Main Topics: Turtle trading origins and formative lessons (Priority: 5/5): Parker recounts being hired into the Turtle program after a Wall Street Journal ad, training with Dennis and Eckhardt, and learning the core principles of objectivity, money management, and rule-following under high leverage. Why trend following evolved toward longer holding periods (Priority: 5/5): He says short-term signals deteriorated in the late 1990s due to choppy markets and computerized competition, pushing him toward six-month-to-one-year holds that proved more robust. Psychology, discipline, and missing trades (Priority: 5/5): A major lesson is that traders must endure discomfort, follow exits, and avoid overriding systems; missing rare outlier trends can materially hurt performance, so experience is the teacher. Diversification across many liquid markets (Priority: 5/5): Parker emphasizes trading as many markets as possible—stocks, commodities, currencies, rates, and crypto—based on liquidity and robustness, not backtest optimization by asset class.
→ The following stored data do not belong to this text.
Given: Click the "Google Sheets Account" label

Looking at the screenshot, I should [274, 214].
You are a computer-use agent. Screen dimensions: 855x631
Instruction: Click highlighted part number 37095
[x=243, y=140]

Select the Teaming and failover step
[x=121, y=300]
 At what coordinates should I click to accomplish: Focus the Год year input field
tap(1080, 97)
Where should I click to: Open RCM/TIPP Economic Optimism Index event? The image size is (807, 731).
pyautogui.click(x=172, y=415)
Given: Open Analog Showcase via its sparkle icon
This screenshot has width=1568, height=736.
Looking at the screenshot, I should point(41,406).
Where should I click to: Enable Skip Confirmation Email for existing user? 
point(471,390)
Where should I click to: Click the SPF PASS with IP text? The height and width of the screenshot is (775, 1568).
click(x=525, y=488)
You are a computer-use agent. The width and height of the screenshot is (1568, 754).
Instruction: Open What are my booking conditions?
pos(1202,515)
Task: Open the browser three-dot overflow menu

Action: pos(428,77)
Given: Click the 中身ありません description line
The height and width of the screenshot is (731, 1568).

Risk management and not smoothing returns (Priority: 4/5): He stresses stop losses, small position sizing, not using open trade profits to resize AUM, and rejecting efforts to make the strategy smoother if that weakens the ability to capture big trends. ETFs, crypto, and modern implementation (Priority: 4/5): Parker discusses using ETFs and futures for crypto exposure, adding single stocks to trend portfolios, and seeing ETF wrappers as a way to broaden access while preserving the core rules-based approach. Sharp ratio skepticism and outlier-driven returns (Priority: 4/5): He argues that managed futures should not be judged by normal-distribution metrics like Sharpe because returns come from a small number of large outlier trades rather than steady month-to-month gains.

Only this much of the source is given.